High-density polyethylene (HDPE) conduit is the preferred material to house and protect electrical power and telecommunications cables within. It offers unmatched corrosion and chemical resistance, is flexible, durable and available in long reel lengths to reduce joints and installation time. HDPE conduit is available in a variety of sizes, colors, dimensions and lengths.

History of HDPE Conduit

The early driver behind the use of conduit produced from high-density polyethylene (HDPE) was for deploying and protecting fiber optic (FO) cables placed underground for the telecommunications industry. Tremendous growth occurred for the installation of fiber optic cables during the early to mid-1980s for linking major metropolitan areas. This era saw massive projects where FO cables were being deployed in both aerial and underground installations. These fiber optic cables were typically made and installed in very long lengths up to 30,000 feet (9,145 m), with the goal of using as few splice locations as possible to minimize signal attenuation or decibel (dB) losses in a complete system.

Fiber Optic Cable & HDPE

Fiber optic cable and the equipment used to send and receive light waves were in the early stages of becoming the technology of choice for streaming huge amounts of voice, video and data over fibers not much thicker than a human hair. However, FO cable needed more protection and different handling procedures as compared to traditional jacketed metallic cables. For buried installations, there was an immediate need for a conduit system that would offer improved installation efficiencies and cable protection.

Metro Areas

In metropolitan areas, the smaller diameter FO cables were replacing very large diameter copper cables that filled banks of conduits made up of individual lengths of 3 ½ inch to 6 inch diameter conduits. As these large copper cables were being removed, telephone companies began installing small conduits ranging from 1 to 1 ¼ inch, using HDPE water pipe as the conduit. Multiple 1 or 1 ¼ inch HDPE water pipes, commonly termed “innerducts”, would be pulled into the vacated larger diameter conduit left behind after the copper cables had been removed.

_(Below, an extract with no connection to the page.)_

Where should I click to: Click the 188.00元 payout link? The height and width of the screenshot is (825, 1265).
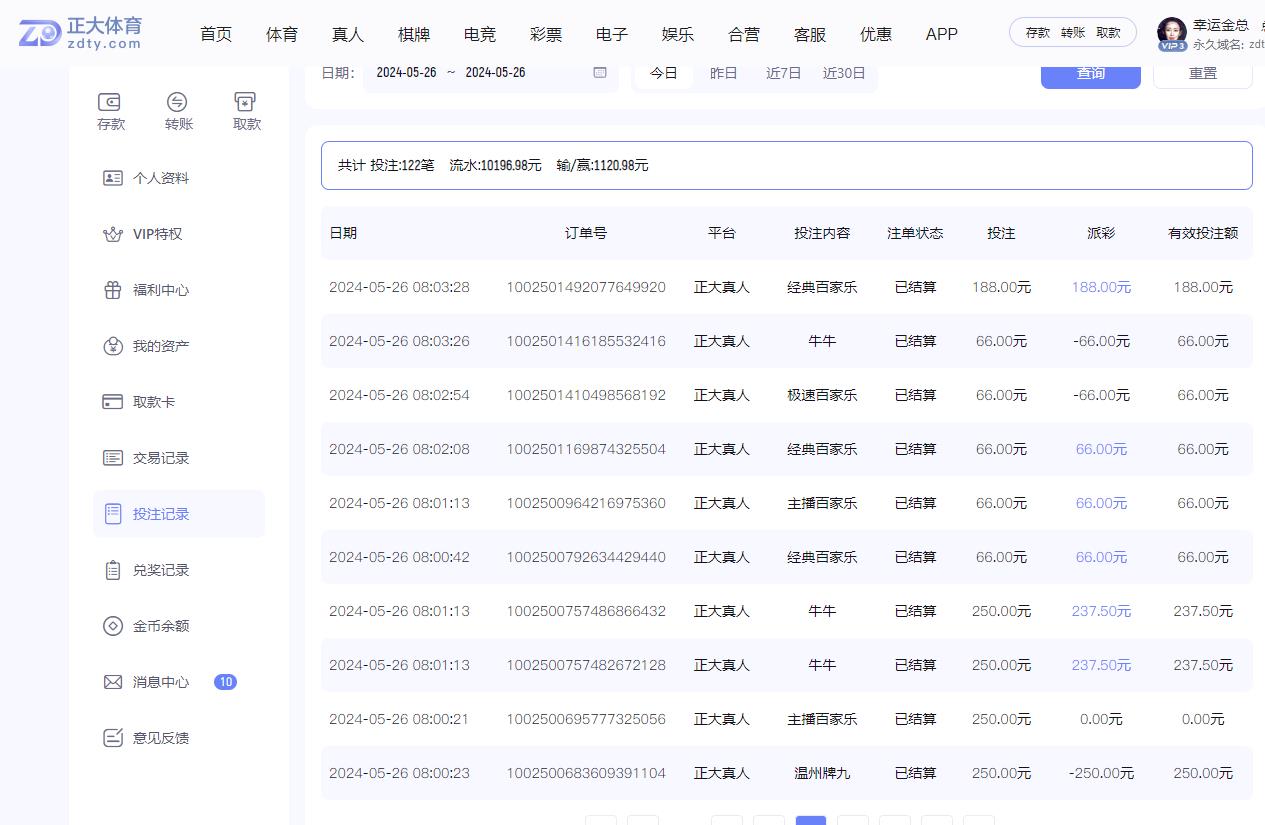1101,287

The newly installed HDPE innerducts created multiple pathways that could be used for initial and future fiber optic cable placement, or to use as spares for rapid FO cable deployment in case the initial FO cable got damaged. Multiple 1 inch through 4 inch HDPE innerducts were also being installed in the more rural parts of the network. Much of this work was completed by using new trenchless methods like rail plowing and horizontal directional drilling (HDD), also known as directional boring.

This new technique was employed to install pipes, conduits or cables below ground using a surface-mounted drill rig that launches and places a drill string at a shallow angle to the surface, and has tracking and steering capabilities. These procedures are intended to minimize above and below ground surface damage, restoration requirements, and disruption to traffic, with little or no interruption of existing services.